TEXT:

It was also through the radio that many people heard the appalling news of the Nazis' destruction of the village of Lidice on the 10th June 1942

"The buildings of the village have been destroyed and the name of the village has been wiped off the map..."

went the unforgettable last sentence of the Nazi announcement.

Instead of using propaganda to hide their crimes, the Nazis broadcast all the details of their atrocities, to show the lengths to which they were prepared to go, to cow the Czech populace into obedience.

But as time went on the tide of the war turned. On the 6th June 1944, the BBC announced the Normandy landings:

"Under the command of General Eisenhower Allied naval forces, supported by strong air forces, began landing Allied armies this morning on the northern coast of France."

By April 1945 General Patten's 8th army was approaching Prague from the west and the Red Army from the East. By the end of the month Prague was one of the last cities still under German control. But at his stage Patten halted the advance from the west. A year earlier Churchill, Roosevelt and Stalin had agreed it was the Russians who would liberate Prague, and so the Americans waited for the Red Army to arrive. Prague was left in limbo - the people knew that the war was as good as won - but the Germans still remained in control. It was in this extraordinary situation that the Prague uprising broke out.

At six AM on the 5th May the usual morning radio broadcast began in a rather strange way:

"Je sechs hodin"

It is six o'clock - announced presenter Zdenek Mancal - but what was strange was the bizarre mixture of Czech and German in the announcement. He continued just in Czech - an act of open defiance under a regime where the Czech language was always relegated to second place. The most dramatic day in Czech radio history had begun.

Ever since 1944 groups of Czech patriots in the radio had been preparing for the uprising, secretly moving equipment out of the building to set up clandestine transmitters, and in April 1945 they had started preparations in earnest.

At the beginning of May, the Nazis stepped up security at the radio building, placing armed SS guards inside. Their job was made difficult by the fact that they got totally lost in the labyrinth of the building - all the German signs had suddenly mysteriously disappeared. On May 4th, security was stepped up still further, with barbed wire placed round the entrance, flanked by two mounted machine-guns.

But the announcer Zdenek Mancal had stayed inside the building overnight, and he didn't need to pass through the barbed wire. Radio staff began to enter the building secretly from the back or from upper floors under the protection of loyal Czech police officers. By the time the German radio director, Ferdinand Thurmer arrived - at around midday - along with 70 armed troops, radio staff were barricaded into the main broadcasting studio, and the Czechoslovak and American flags were flying from the roof. The Soviet and British flags would have been raised too, but for a hail of bullets that came from the machine guns below.

And then at 12:33 the following announcement that came from the besieged studio:

"Calling all Czechs. Come to our help at once. Calling all Czechs."

At that moment there the bottom three floors of the building - up to the level of today's Radio Prague offices - were still occupied by SS troops. The broadcast continued.

"Calling all who call themselves Czechs. Come and defend Czech Radio. The SS are murdering Czech people here. Come and help us. You can still get in through the Balbinova Street entrance."

Fighting went on throughout the afternoon, until the Nazi troops in the building were forced to surrender.

(Dataset entries)
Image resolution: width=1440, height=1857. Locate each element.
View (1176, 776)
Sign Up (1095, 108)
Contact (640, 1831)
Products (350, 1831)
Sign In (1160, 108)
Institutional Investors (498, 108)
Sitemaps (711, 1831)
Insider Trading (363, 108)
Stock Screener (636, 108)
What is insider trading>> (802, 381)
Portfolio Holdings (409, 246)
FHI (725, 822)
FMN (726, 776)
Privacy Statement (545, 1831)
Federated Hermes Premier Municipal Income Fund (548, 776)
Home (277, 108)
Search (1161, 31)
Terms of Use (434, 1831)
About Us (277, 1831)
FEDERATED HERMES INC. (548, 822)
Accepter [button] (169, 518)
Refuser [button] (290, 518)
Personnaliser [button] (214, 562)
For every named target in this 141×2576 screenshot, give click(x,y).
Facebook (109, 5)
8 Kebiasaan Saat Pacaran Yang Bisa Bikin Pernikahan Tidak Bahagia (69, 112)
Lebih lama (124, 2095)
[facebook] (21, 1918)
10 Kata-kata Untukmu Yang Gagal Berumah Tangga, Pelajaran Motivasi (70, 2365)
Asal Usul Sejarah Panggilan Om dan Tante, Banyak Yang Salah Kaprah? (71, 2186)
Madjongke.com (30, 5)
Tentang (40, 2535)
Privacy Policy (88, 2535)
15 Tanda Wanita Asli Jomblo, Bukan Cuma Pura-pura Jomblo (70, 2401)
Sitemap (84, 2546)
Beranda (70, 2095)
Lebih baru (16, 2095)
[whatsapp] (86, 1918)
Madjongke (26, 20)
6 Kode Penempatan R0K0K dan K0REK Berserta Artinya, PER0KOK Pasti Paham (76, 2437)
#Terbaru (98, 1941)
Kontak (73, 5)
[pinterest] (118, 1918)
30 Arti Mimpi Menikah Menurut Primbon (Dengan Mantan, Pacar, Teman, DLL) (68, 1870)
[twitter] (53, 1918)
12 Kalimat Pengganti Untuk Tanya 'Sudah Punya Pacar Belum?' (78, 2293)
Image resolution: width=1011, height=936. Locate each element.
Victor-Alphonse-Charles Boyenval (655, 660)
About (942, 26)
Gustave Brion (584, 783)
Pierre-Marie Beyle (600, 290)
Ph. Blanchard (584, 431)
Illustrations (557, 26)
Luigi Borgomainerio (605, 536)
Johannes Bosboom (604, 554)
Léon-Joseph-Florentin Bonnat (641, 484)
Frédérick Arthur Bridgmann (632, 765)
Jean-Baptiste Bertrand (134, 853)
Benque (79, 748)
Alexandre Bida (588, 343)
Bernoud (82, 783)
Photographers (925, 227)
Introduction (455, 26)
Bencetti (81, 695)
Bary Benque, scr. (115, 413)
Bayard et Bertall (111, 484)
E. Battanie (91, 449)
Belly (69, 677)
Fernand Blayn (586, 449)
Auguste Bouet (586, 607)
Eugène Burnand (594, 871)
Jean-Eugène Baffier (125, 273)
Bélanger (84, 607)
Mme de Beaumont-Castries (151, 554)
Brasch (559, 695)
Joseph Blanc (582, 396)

PROBLEM DESCRIPTION: Reproduce the passage about Czech radio during the war word for word, starting with "At six AM on" and going on through "preparations in earnest.". You won't need any of these rows.

PROBLEM SOLUTION:
At six AM on the 5th May the usual morning radio broadcast began in a rather strange way:

"Je sechs hodin"

It is six o'clock - announced presenter Zdenek Mancal - but what was strange was the bizarre mixture of Czech and German in the announcement. He continued just in Czech - an act of open defiance under a regime where the Czech language was always relegated to second place. The most dramatic day in Czech radio history had begun.

Ever since 1944 groups of Czech patriots in the radio had been preparing for the uprising, secretly moving equipment out of the building to set up clandestine transmitters, and in April 1945 they had started preparations in earnest.